MOTIFS DE LA DECISION
Conformément aux dispositions de l'article 455 du code de procédure civile, il est renvoyé aux conclusions des parties pour l'exposé des moyens développés au soutien de leurs prétentions respectives.
L'assignation devant le premier juge est en date du 11 janvier 2024 ; elle est donc postérieure au 1er janvier 2020 ; les dispositions de l'article 514-3 du code de procédure civile sont applicables à la demande.
Elles prévoient que :
« En cas d'appel, le premier président peut être saisi afin d'arrêter l'exécution provisoire de la décision lorsqu'il existe un moyen sérieux d'annulation ou de réformation et que l'exécution risque d'entraîner des conséquences manifestement excessives.
La demande de la partie qui a comparu en première instance sans faire valoir d'observations sur l'exécution provisoire n'est recevable que si, outre l'existence d'un moyen sérieux d'annulation ou de réformation, l'exécution provisoire risque d'entraîner des conséquences manifestement excessives qui se sont révélées postérieurement à la décision de première instance ».
Monsieur [V] n'ayant pas formulé d'observations sur l'exécution provisoire dans ses écriture en première instance, doit, pour être recevable en sa demande et conformément à l'alinéa 2 du texte susvisé, établir l'existence de conséquences manifestement excessives qui se sont révélées postérieurement à la décision dont appel.

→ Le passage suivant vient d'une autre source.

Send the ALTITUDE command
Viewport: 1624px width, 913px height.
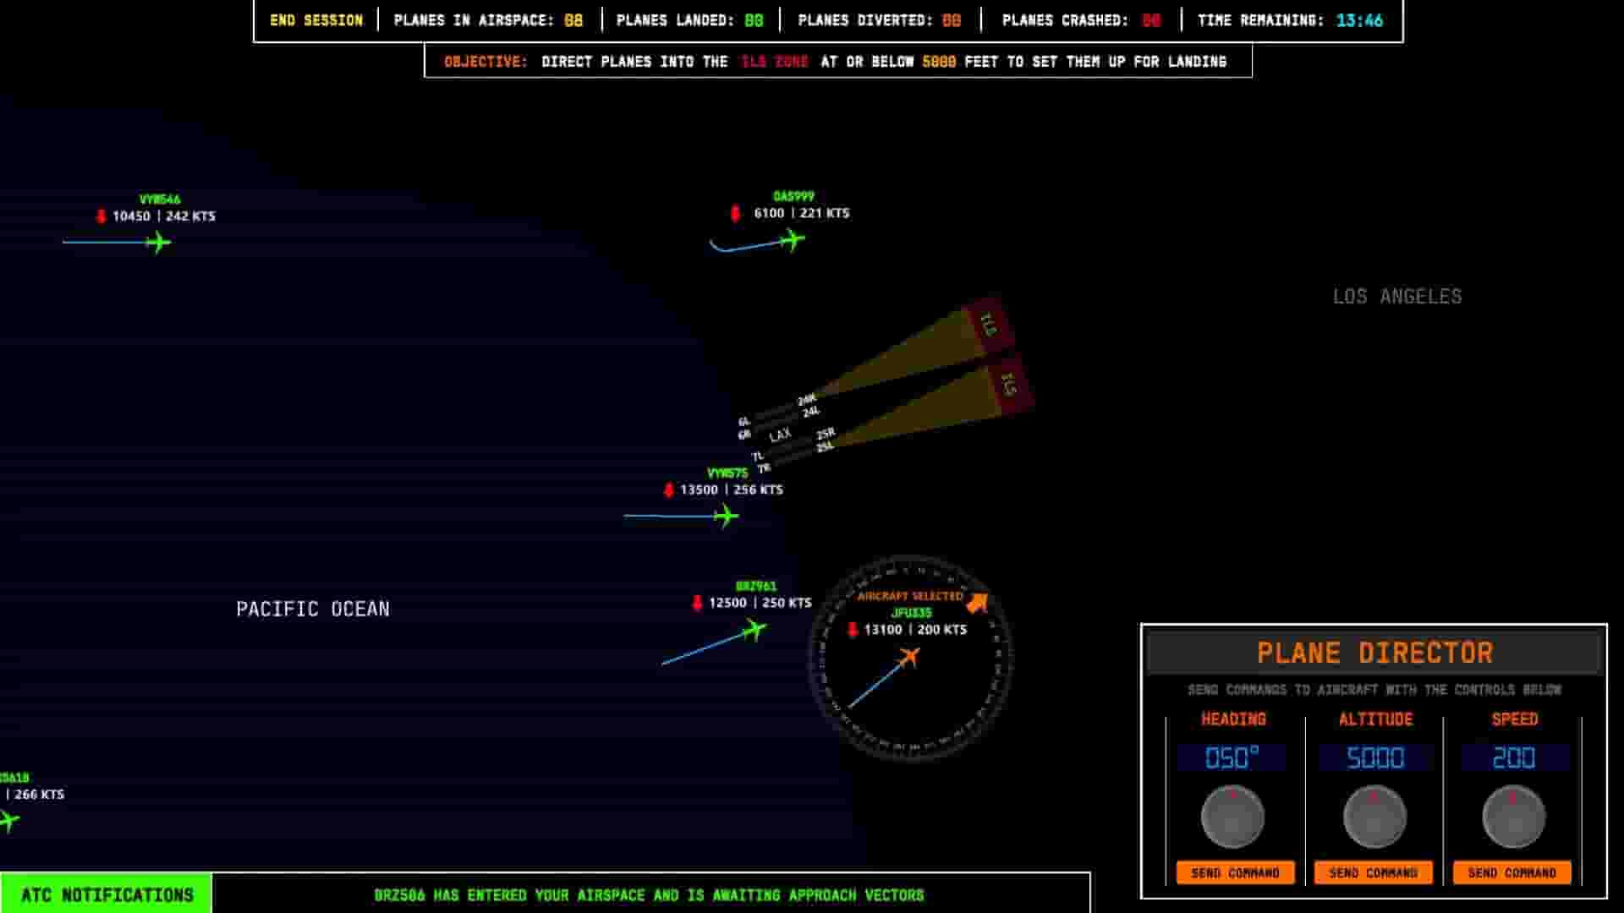point(1374,872)
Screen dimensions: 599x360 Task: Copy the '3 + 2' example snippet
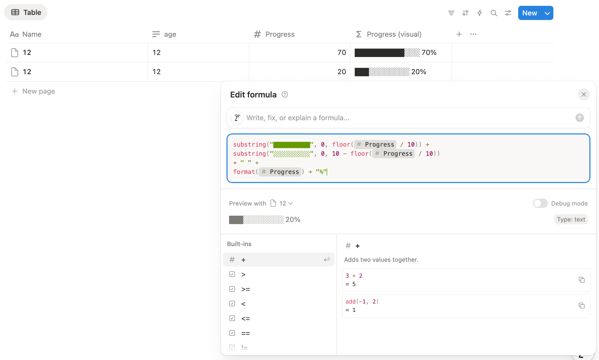(582, 279)
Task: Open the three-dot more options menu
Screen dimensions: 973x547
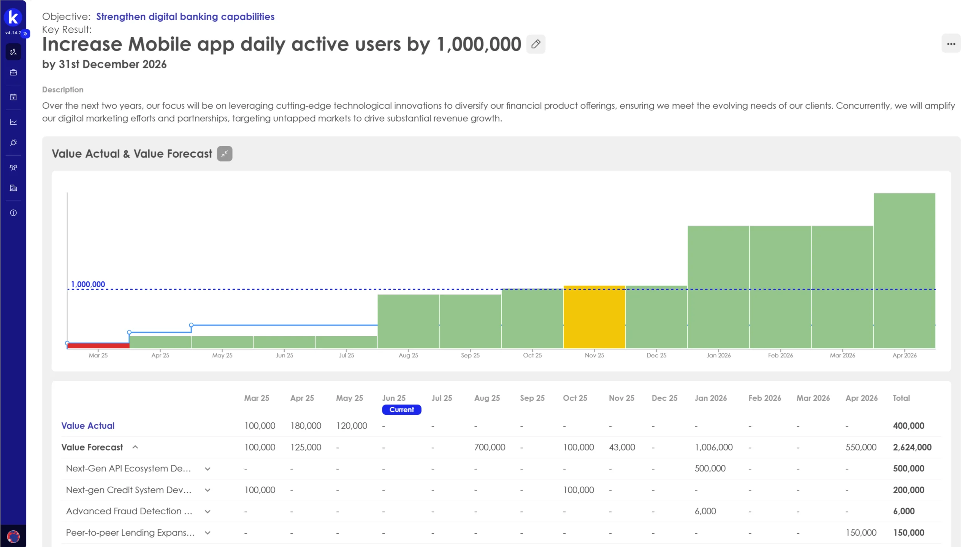Action: [951, 44]
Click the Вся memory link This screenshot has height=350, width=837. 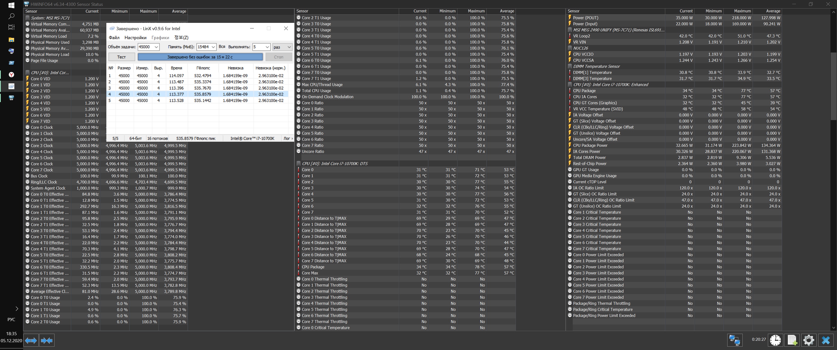(x=222, y=47)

Au soutien de l'existence de conséquences manifestement excessives qui se sont révélées postérieurement à la décision critiquée, monsieur [V] expose qu'ayant changé de conseil postérieurement à l'ordonnance de clôture de la procédure devant le premier juge, il n'a eu accès à la comptabilité des deux S.C.I. composant le patrimoine à partager entre les époux que postérieurement à ladite ordonnance de clôture ainsi qu'au procès-verbal de dires du 12 juin 2023. Or, Il fait valoir que la S.C.I. lui revenant au titre de l'acte de partage dont réitération a été faite par le jugement querellé, ne serait composée que de parts sans valeur, ou du moins d'une valeur nettement moindre à la valeur des parts de la S.C.I. revenant dans le partage à madame [W] ; de sorte que la réitération aboutirait à un partage déséquilibré.
À titre liminaire, il sera observé qu'il y a dans les conclusions de monsieur [V] une confusion entre les deux critères cumulatifs devant être réunis pour justifier de l'arrêt de l'exécution provisoire, soit, en l'espèce, les conséquences manifestement excessives révélées postérieurement à la décision et les moyens sérieux de réformation.
En premier lieu, les « conséquences » présentées comme révélées postérieurement à la décision de première instance sont, en réalité, des conséquences révélées antérieurement à ladite décision, soit avant l'audience ayant donné lieu au jugement dont appel. Il ne peut être considéré que des conséquences révélées postérieurement à la clôture de la procédure mais avant que le dossier ait été mis en délibéré, sont des conséquences « révélées postérieurement à la décision » en application du texte susvisé ; en effet, la « décision » visée par les textes n'est pas celle du juge la mise en état mais la décision sur le fond.
En outre, il ne pourrait être considéré que lesdites conséquences sont « manifestement excessives », ni qu'il s'agit d'un moyen « sérieux » de réformation, dans la mesure où il n'est pas évident que le partage entériné par la décision soit lésionnaire ; or, une appréciation sur la disparité dudit partage relève exclusivement de l'appréciation du juge du fond.
Par suite, la demande d'arrêt l'exécution provisoire devra être rejetée.
Sur les demandes accessoires
Monsieur [K] [V], succombant à l'instance, sera condamné aux dépens.
Il sera également condamné à payer à madame [Q] [W] la somme de 2.000 euros au titre des dispositions de l'article 700 du code de procédure civile.